Many historic images of Pittwater and Palm Beach may be found at Pittwater online news: Historic Record of Pittwater

- 2024 – Palm Beach Headland becomes the first Urban Night Sky Place in Australia, spanning 62 hectares of headland.

== Heritage listings ==
Palm Beach has a number of heritage-listed sites, including:
- Barrenjoey Headland: Barrenjoey Head Lighthouse

==Commercial area==
Facilities in Palm Beach include a milk bar, a large RSL, hairdresser, beautician, preschool, and a number of cafes, restaurants, and bed and breakfast establishments.

==Schools==
The nearest primary school and high school for people residing in Palm Beach are the Avalon Public School – which is a co-educational primary school catering for students K–6 and Barrenjoey High School – which is a co-educational high school catering for students 7–12. Both are state-funded, public schools. There is also Maria Regina – which is a co-educational Catholic primary school catering for students K–6.

==Transport==
Palm Beach Seaplanes operate seaplane services from Palm Beach to Rose Bay in Sydney's Eastern Suburbs, Cottage Point and Berowra Waters. Palm Beach Water Airport is located at the north end of Governor Phillip Drive and Golf Drive, just south of the headland.
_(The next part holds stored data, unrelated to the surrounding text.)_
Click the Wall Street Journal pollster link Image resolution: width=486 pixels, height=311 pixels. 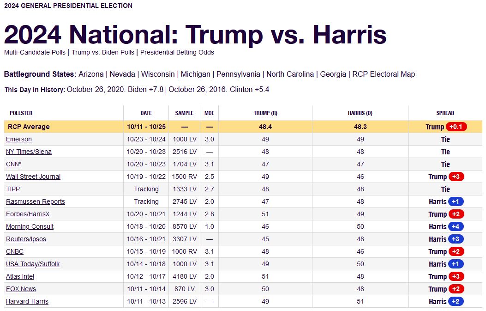pyautogui.click(x=33, y=177)
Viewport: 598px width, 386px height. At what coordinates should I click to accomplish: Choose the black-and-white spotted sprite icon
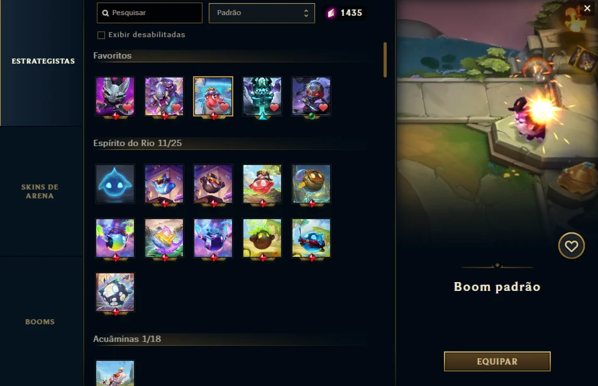[115, 292]
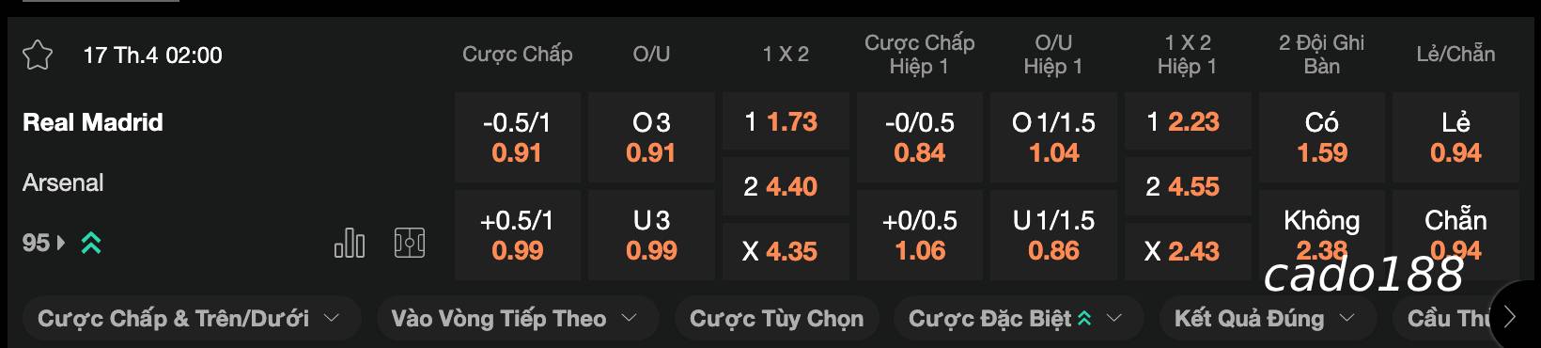Open match statistics bar chart icon
The image size is (1541, 348).
(350, 244)
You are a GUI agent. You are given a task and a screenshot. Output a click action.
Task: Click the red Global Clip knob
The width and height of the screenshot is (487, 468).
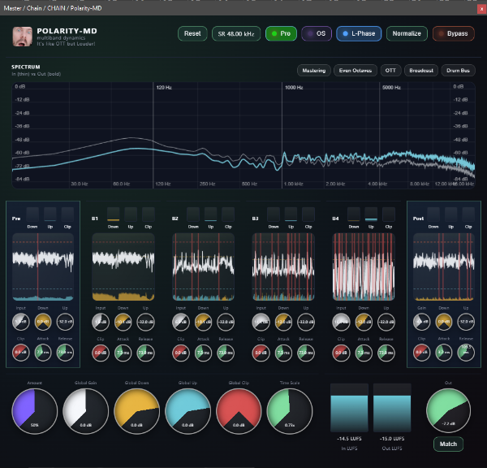239,408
The Palm Beach Ferry (operated by NRMA Marine) runs a service from a wharf in the town center to Ettalong Beach, Great Mackerel Beach, Currawong Beach, Coasters Retreat and The Basin.
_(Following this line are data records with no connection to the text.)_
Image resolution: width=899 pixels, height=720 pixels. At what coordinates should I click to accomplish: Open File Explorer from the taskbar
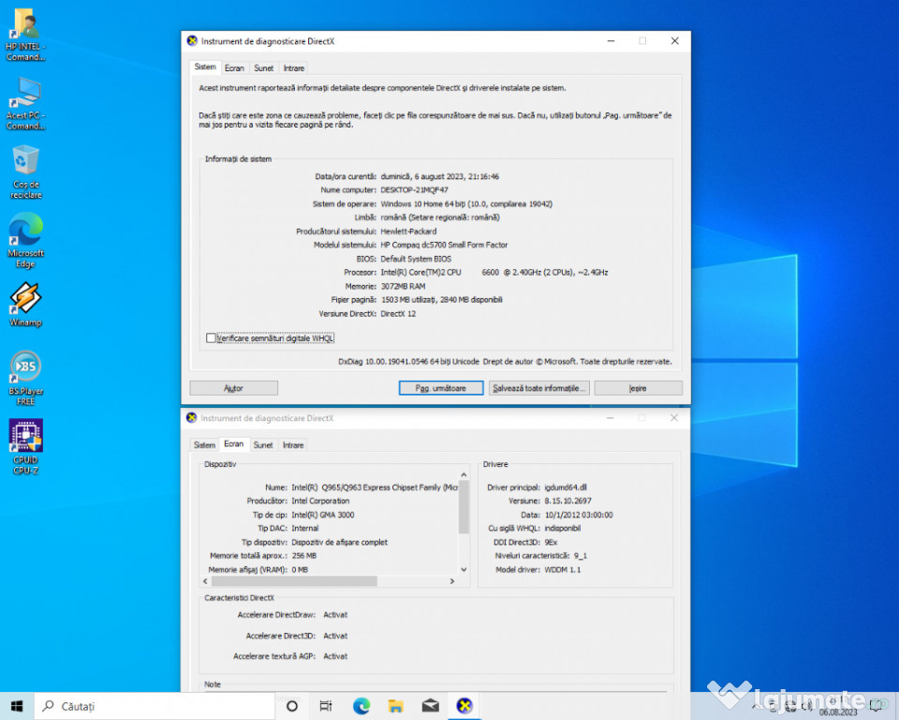coord(395,706)
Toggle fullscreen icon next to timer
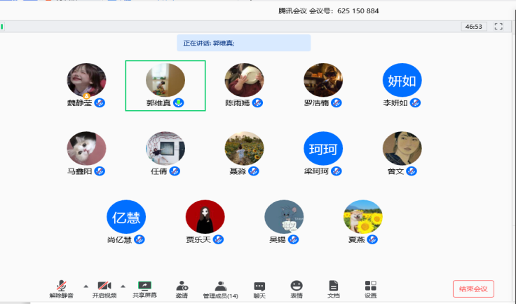 point(498,26)
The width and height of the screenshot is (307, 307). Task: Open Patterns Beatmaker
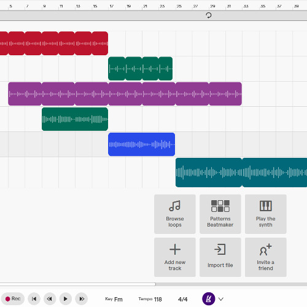[220, 214]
The Palm Beach Ferry which connects the suburb to the Central Coast provides an important tourist route for visitors to the suburb and commuter link to the Central Coast. Ettalong Beach is serviced by regular Busways bus services with connections to Woy Woy railway station, the Umina Beach retail center, Gosford, Kincumber, and Erina Fair. The nearest railway station to Palm Beach is in Woy Woy.
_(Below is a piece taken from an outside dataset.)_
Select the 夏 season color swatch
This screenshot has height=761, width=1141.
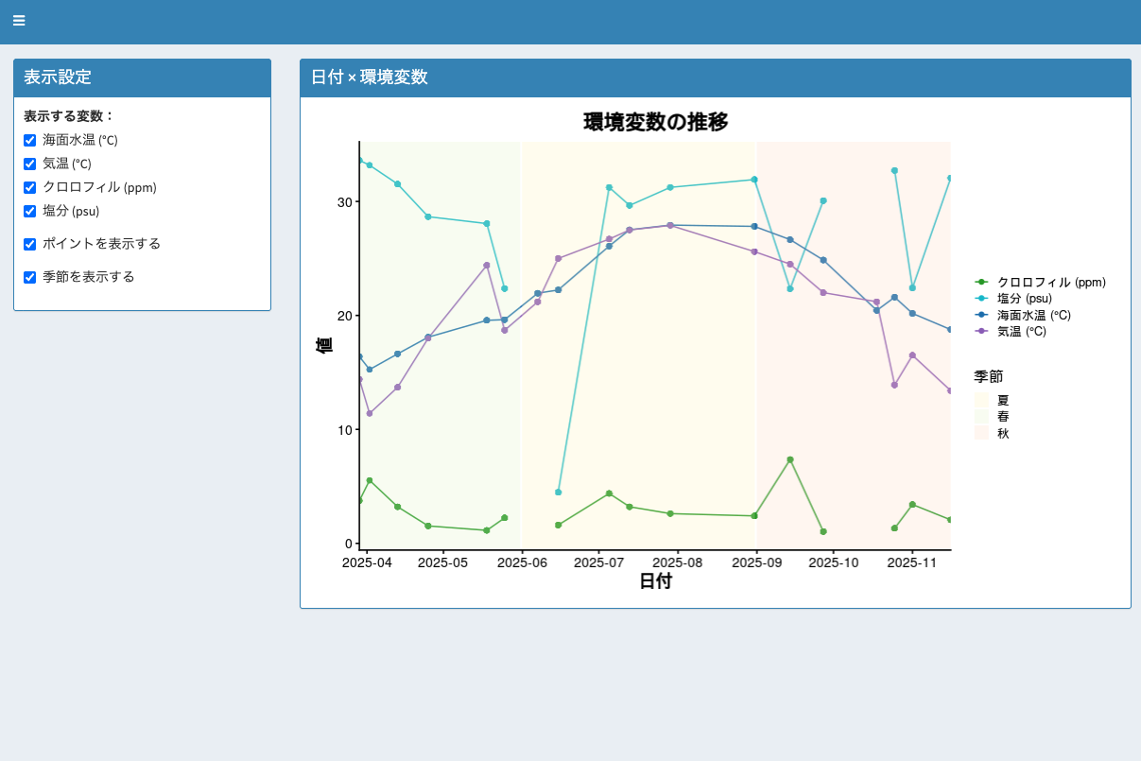pyautogui.click(x=981, y=400)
Palm Beach and Hawkesbury River Cruises runs a ferry service from Palm Beach wharf to Patonga. Barrenjoey Road provides access by bus or car. Bus route 199 operated by Keolis Northern Beaches operates to Manly wharf.

==Sport and recreation==
Palm Beach has a number of parks, beaches, and sporting areas, including part of the Ku-ring-gai Chase National Park, and the beach which gives the area its name. Careel Bay Ovals Sporting Complex includes facilities for rugby league, soccer and tennis.

Palm Beach has a golf club, sailing club, surf school and two surf lifesaving clubs. The North Palm Beach Surf Life Saving Club, is used as a set for television soap opera Home and Away and has 'Summer Bay Surf Club' painted on the beach side. Palm Beach Surf Life Saving Club, founded in 1921 (at the south end of the beach), is patrolled by paid surf lifesavers on weekdays during summer and by volunteers from the Palm Beach SLSC on weekends. The Surf Club is one of the biggest in NSW, with members coming from all over Sydney. The beach also attracts rock climbers, due to there being two sandstone boulders with highly featured vertical and overhanging features allowing for bouldering.

===Clubs===
- Avalon Soccer Club
- Avalon Rugby League Club
- Cabbage Tree Club
- Careel Bay Tennis Club
- North Palm Beach Surf Life Saving Club
- Pacific Club
- Palm Beach Golf Club
- Palm Beach Sailing Club
- Palm Beach Surf Life Saving Club

==In popular culture==
- Palm Beach (2019 Film)
- Palm Beach (1980 Film)
- Palm Beach Road is referred to in the lyrics of the song "Deep Water" by Australian singer-songwriter Richard Clapton.
- The music video for Train on a Track by Kelly Rowland was filmed here.
- Palm Beach has been used as the location for the town of Summer Bay in the TV series Home and Away.